*** EXTRACTED RECORDS ***

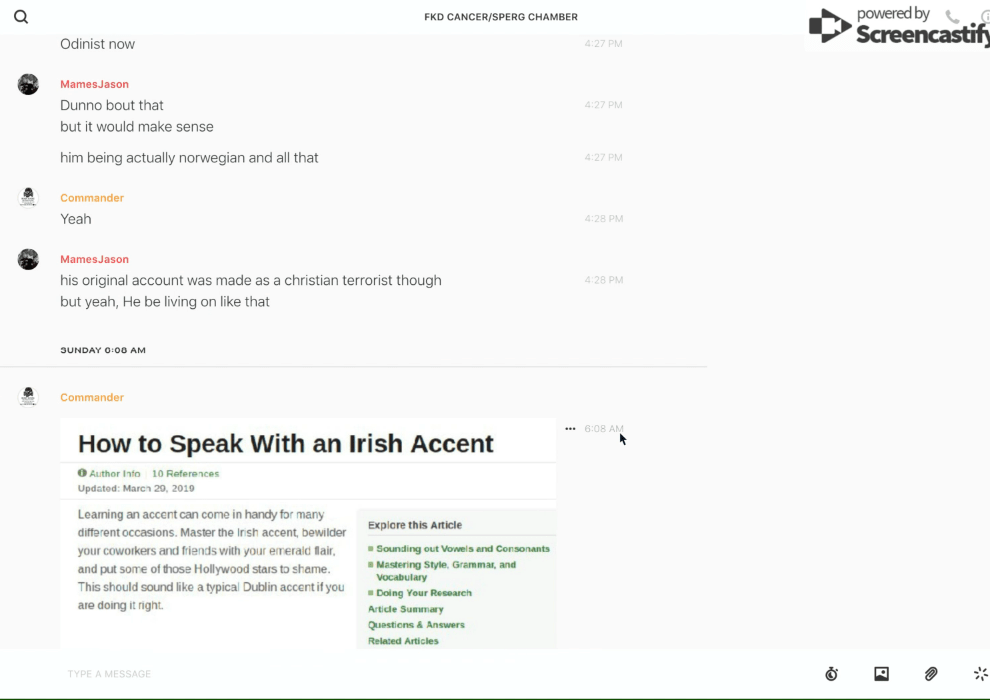Click the 'Odinist now' message text
Viewport: 990px width, 700px height.
pos(97,44)
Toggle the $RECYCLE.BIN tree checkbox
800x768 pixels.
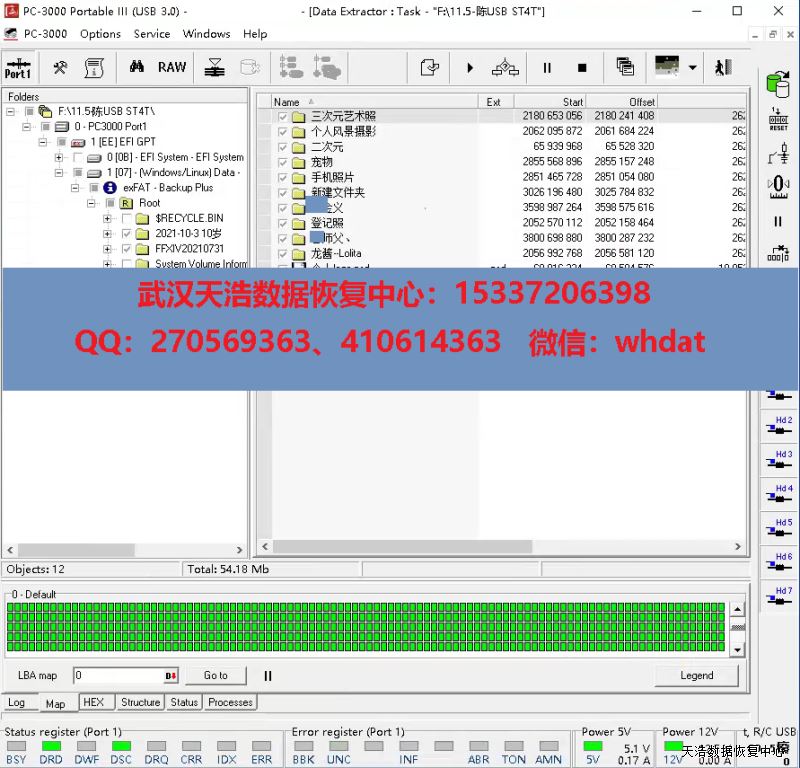pyautogui.click(x=127, y=218)
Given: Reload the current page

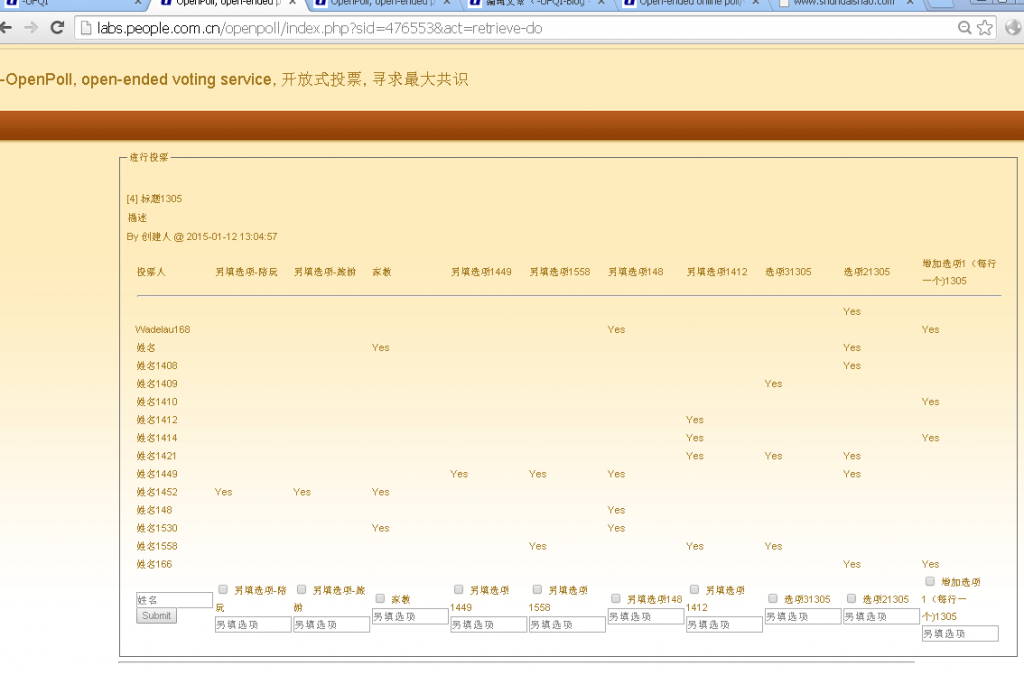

***

TASK STATEMENT: What is needed is an exact copy of only the lines from the line containing "Toggle the $RECYCLE.BIN tree checkbox" through the last line of the entries, inclusive, without the pictures.

SOLUTION TO THIS EXERCISE:
Toggle the $RECYCLE.BIN tree checkbox
800x768 pixels.
pyautogui.click(x=127, y=218)
Given: Reload the current page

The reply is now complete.